Fragment
Nasza Loteria NaM - pasek na kartach artykułów

Opozycja: - Strata szpitala za 2015 r. wyniosła 42 mln zł. Grudziądz pod zarząd komisaryczny

Łukasz Ernestowicz
Radni skrytykowali także prezydenta za to, że nie zdał im na ostatniej sesji relacji ze spotkania z wojewodą. - Oto efekt tej rozmowy! - zagrzmiał radny Sławomir Szymański, pokazując piątkowy artykuł "Gazety Pomorskiej". - "Pomorska" informuje, że wojewoda zawiadamia prokuraturę w sprawie zadłużenia szpitala.
Radni skrytykowali także prezydenta za to, że nie zdał im na ostatniej sesji relacji ze spotkania z wojewodą. - Oto efekt tej rozmowy! - zagrzmiał radny Sławomir Szymański, pokazując piątkowy artykuł "Gazety Pomorskiej". - "Pomorska" informuje, że wojewoda zawiadamia prokuraturę w sprawie zadłużenia szpitala. Łukasz Ernestowicz
- Miasto samo musi rozwiązać problem zadłużenia szpitala. Prezydent i rada miejska muszą zostać odwołani, a władze przejąć powinien zarząd komisaryczny - mówią radni Prawa i Sprawiedliwości. Prezydent odpowiada, że nie znają się na przepisach.

Polecenie do wykonania
Przepisz wiernie cały fragment o zadłużeniu szpitala w Grudziądzu. Zamieszczone dalej wiersze nie mają z tym żadnego związku.

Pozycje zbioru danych
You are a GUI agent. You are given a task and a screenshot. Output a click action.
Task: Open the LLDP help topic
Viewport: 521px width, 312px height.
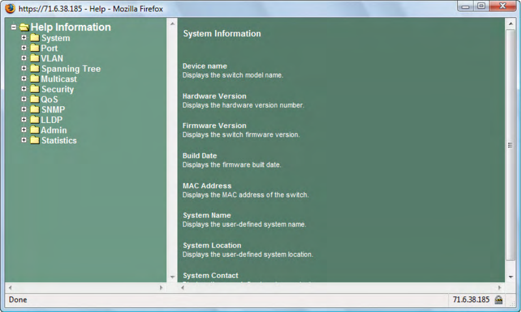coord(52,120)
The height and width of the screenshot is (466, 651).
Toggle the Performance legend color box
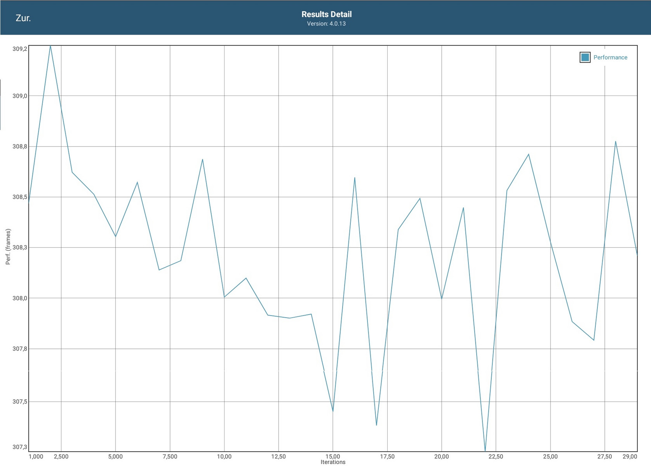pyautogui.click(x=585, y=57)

Odpowiedź
Nasza Loteria NaM - pasek na kartach artykułów

Opozycja: - Strata szpitala za 2015 r. wyniosła 42 mln zł. Grudziądz pod zarząd komisaryczny

Łukasz Ernestowicz
Radni skrytykowali także prezydenta za to, że nie zdał im na ostatniej sesji relacji ze spotkania z wojewodą. - Oto efekt tej rozmowy! - zagrzmiał radny Sławomir Szymański, pokazując piątkowy artykuł "Gazety Pomorskiej". - "Pomorska" informuje, że wojewoda zawiadamia prokuraturę w sprawie zadłużenia szpitala.
Radni skrytykowali także prezydenta za to, że nie zdał im na ostatniej sesji relacji ze spotkania z wojewodą. - Oto efekt tej rozmowy! - zagrzmiał radny Sławomir Szymański, pokazując piątkowy artykuł "Gazety Pomorskiej". - "Pomorska" informuje, że wojewoda zawiadamia prokuraturę w sprawie zadłużenia szpitala. Łukasz Ernestowicz
- Miasto samo musi rozwiązać problem zadłużenia szpitala. Prezydent i rada miejska muszą zostać odwołani, a władze przejąć powinien zarząd komisaryczny - mówią radni Prawa i Sprawiedliwości. Prezydent odpowiada, że nie znają się na przepisach.